President of the Senate of Palau
- In office January 1981 – November 1984
- Preceded by: New office
- Succeeded by: Isidoro Rudimch

Personal details
- Born: 27 September 1934
- Died: 20 August 1989 (aged 54)
- Spouse: Elizabeth Udui

= Kaleb Udui =

Palauan politician

Kaleb Udui (27 September 1934 – 20 August 1989) was a Palauan politician and attorney who was the first President of the Senate of Palau.

He was born 27 September 1934 in Ngaraard. He was the first Micronesian lawyer ever graduated from a law school, namely George Washington University Law School. He served as legislative counsel to the Congress of Micronesia from 1965 to 1976.

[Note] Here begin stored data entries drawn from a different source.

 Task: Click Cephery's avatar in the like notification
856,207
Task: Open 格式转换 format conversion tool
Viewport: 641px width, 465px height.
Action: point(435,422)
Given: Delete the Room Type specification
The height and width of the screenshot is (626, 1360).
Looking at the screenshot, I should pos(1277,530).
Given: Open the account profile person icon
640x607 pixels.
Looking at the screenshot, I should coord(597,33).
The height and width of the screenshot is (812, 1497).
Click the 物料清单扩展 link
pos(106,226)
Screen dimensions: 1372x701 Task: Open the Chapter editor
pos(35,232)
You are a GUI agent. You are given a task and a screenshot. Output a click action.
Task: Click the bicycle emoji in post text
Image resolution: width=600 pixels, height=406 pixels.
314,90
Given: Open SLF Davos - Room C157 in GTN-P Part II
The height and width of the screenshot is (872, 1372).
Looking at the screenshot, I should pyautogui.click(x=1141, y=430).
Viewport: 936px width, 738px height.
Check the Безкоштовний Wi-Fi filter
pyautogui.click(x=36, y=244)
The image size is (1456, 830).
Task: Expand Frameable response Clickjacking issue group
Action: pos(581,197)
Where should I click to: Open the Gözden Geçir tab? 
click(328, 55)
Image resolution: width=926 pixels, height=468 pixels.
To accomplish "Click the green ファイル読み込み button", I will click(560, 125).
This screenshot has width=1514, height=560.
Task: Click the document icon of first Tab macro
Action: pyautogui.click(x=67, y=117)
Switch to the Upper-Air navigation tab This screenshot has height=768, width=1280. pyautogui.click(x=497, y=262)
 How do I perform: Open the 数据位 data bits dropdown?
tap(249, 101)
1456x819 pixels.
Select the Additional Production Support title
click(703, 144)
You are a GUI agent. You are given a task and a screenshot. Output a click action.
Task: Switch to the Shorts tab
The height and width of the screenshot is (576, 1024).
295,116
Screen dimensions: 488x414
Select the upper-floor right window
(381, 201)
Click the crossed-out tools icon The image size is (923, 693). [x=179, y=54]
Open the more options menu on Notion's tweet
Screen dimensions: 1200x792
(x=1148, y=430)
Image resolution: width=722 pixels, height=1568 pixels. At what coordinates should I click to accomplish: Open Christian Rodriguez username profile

In the 1976 elections he was elected as a senator from Palau district to the Congress of Micronesia for the term 1976–1978. He was then elected as a member of Palau legislature from 1978 to 1979. In the 1980 elections he was elected to new Senate of Palau, and in January 1981 he was elected as the first President of the Senate. He served until the 1984 elections. Then he served as governor of his native state of Ngaraard until his death. He died on Sunday 20 August 1989 in Koror. A state of national mourning was declared upon his passing.

He was married to Elizabeth Udui. He was the father of Kaleb Udui Jr..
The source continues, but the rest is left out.